The dam the has capacity of 942 million cubic meters. when the dam gets filled water flows out. It will interest you to note that we can rarely predict rain pattern because of climate change , we just have to be cautious of this kind of disaster.
Apart from the destruction, we may face food shortage. That is why government must be at its best, if we must avoid the looming danger.” Tonye Williams, an Abuja based environmentalist noted.
But Chief Acting Meteorologist at the Nigerian Meteorological Agency (NIMET), Oshodi, Mr. Abayomi Oyegoke disagreed. He stated that rains being experienced up to the end of the year have to do with weather variation while flooding is man made and not climate change related.
According to Oyegoke, activities such as drainage blockage, construction works along drainage channels and sand filling of drains to enable people build on them are the factors responsible for the flooding in Lagos and other places.
“Our annual rainfall prediction for this year was that we will have a shorter period of rainfall. Weather is dynamic in nature, that is why we are still having rainfall up to this period of the year. In the next one or two weeks, the normal rainfall will come to an end and skeletal rains will be experienced in the southern part of the country.
“The north is already experiencing dry season. The extreme north is already experiencing hot and sunny weather. But from latitude 10-11 down to the south will be experiencing at times dry thunder, at times thunder associated with rains just as we are experiencing now in Lagos.

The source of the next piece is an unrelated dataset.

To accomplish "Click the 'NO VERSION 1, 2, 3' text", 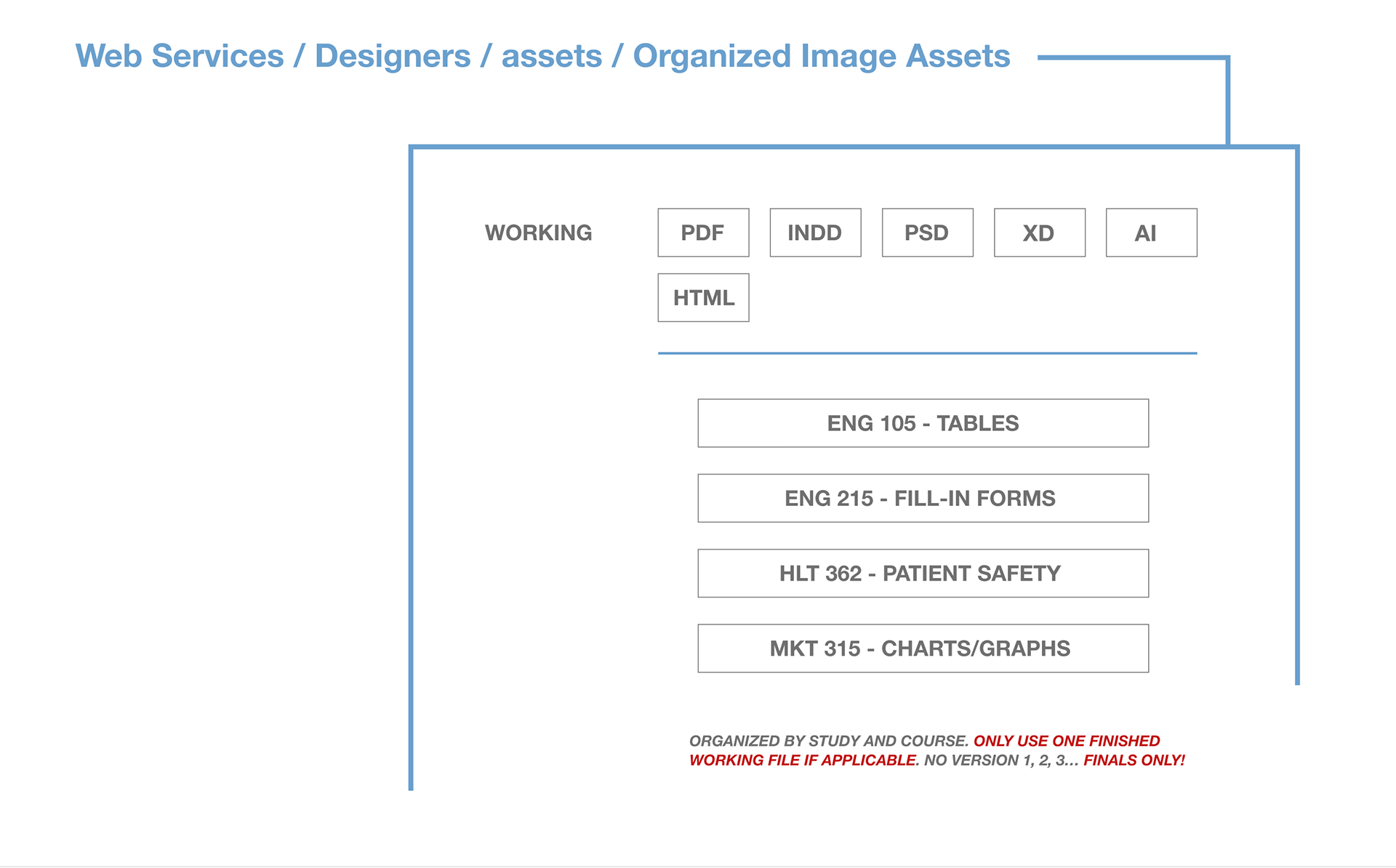I will coord(1000,760).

This change in weather pattern should not be associated with climate change. It is as a result of little variation in climate. The tropical weather we are experiencing in Nigeria is not violent compared with what happens in Europe. The weather in Nigeria is very friendly’, Oyegoke explained.
We need engineering solution to solve flooding
REACTING to the flooding particularly in the Lagos area, President of the Ikeja
branch of the Nigerian Society of Engineers (NSE), Engr. Kunle Adebajo noted that the water level in Lagos is high and it is to a large extent, surrounded by water.
“The topography of the city is relatively flat and flat terrains do not give much room for the design and construction of proper functional self cleaning drains in terms of minimum allowable slopes etc.
In such a situation, very deep drain sections would normally be required and yet the high water table does not facilitate this. This is generally the reason behind having shallow drains in the Lagos environs,” he said.
The former president of the Nigerian Institution of Structural Engineers (NIStructE) stated that forces of nature are against a city like Lagos.
“Apart from the ground, majority of the water would normally be expected to be channeled towards storm water out falls.
The main out falls for storm water runoff in Lagos are the canals and the lagoons. Unfortunately, they are also characterised by high water level. In addition, the existing condition of the main storm water out falls is very poor and most of the canals are stagnant. Illegally located buildings and structures will need to be demolished and this would mean that the people will be displaced.
The drainage system will however be dramatically improved and considering the benefit to all who live in Lagos and indeed the benefits to the economy of the entire nation, this is by no means too great a sacrifice to make,” he said.
Engr. Adebajo who is the Senior Partner of Ovie Arup & Partners ( a firm of structural engineers) called for an enduring engineering solution to the problem of flooding in the country.
He canvassed the construction of more drainage structures to complement existing ones which should be kept functional. A proper storm water drainage master plan, he said, should be prepared for the city and this should be faithfully implemented.
According to him, only qualified civil/structural engineers should be involved in the design and execution of such projects.